Display area, 8 ... Symbol button, 9 ... End button, 20 ... C
PU, 21 RAM, 22 CRT interface circuit, 23 CRT display, 24 keyboard, 2
5 hard disk drive device, 26 floppy disk drive device, 27 printer interface circuit, 28 printer

Claims (6)

(57) [Claims] 1. A music score creating apparatus for displaying or printing a music score based on performance data, means for counting the frequency of occurrence of pronunciation information for each pitch of a specified part in the performance data; A musical score creating apparatus comprising: an appearance frequency display means for displaying in descending order; and a clef display means for displaying a staff notation and a clef at a position corresponding to the displayed appearance frequency information. 2. The apparatus further comprises: storage means for storing transposition information for each part of the performance data; and changing means for changing transposition information stored in the storage means. The musical score creating device according to claim 1, wherein the staff notation and the clef are displayed at positions corresponding to the transposition information stored in the storage means. 3. The sound section further comprising: storage means for storing clef information for each part of the performance data; and changing means for changing clef information stored in the storage means.
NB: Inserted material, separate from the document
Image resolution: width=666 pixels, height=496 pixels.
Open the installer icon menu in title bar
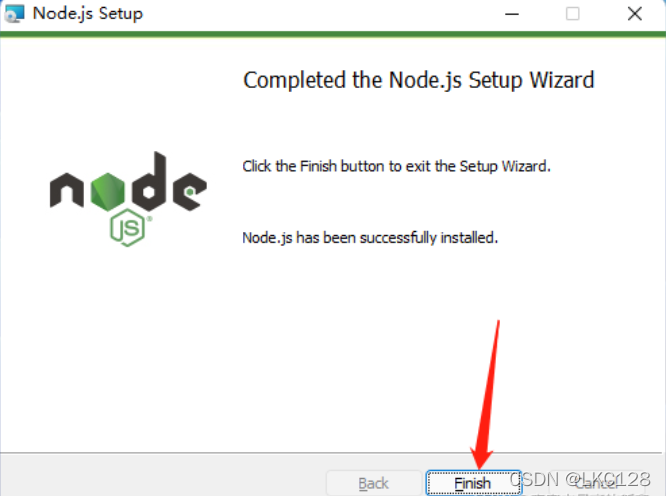(x=14, y=14)
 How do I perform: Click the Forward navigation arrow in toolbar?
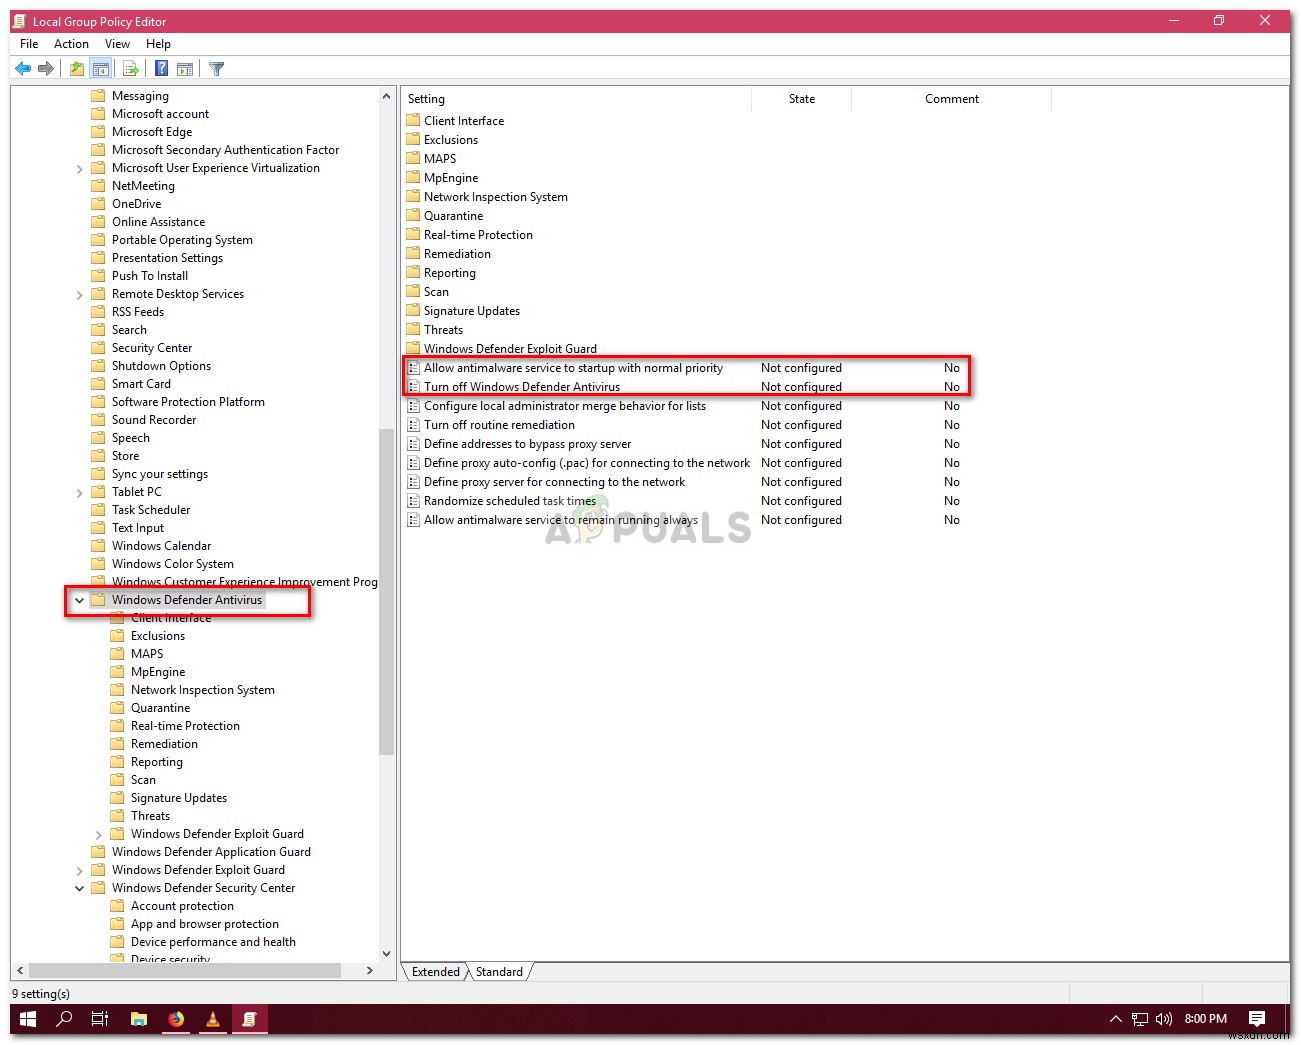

The musical score creation device according to claim 1, wherein the symbol display means displays a staff notation and a clef of a type corresponding to a position corresponding to the clef information stored in the storage means. 4. A keyboard display means for displaying a keyboard figure of a piano, wherein the appearance frequency display means and clef display means display appearance frequency information, staff notation and clef corresponding to the displayed keyboard. 4. The display according to claim 1, wherein each is displayed.
The musical score creation device according to any one of the above. 5. The musical score creation device according to claim 1, wherein the transposition information changes in octave units. 6. The score creation according to claim 1, further comprising means for automatically determining at least one of transposition information and clef based on the frequency information. apparatus.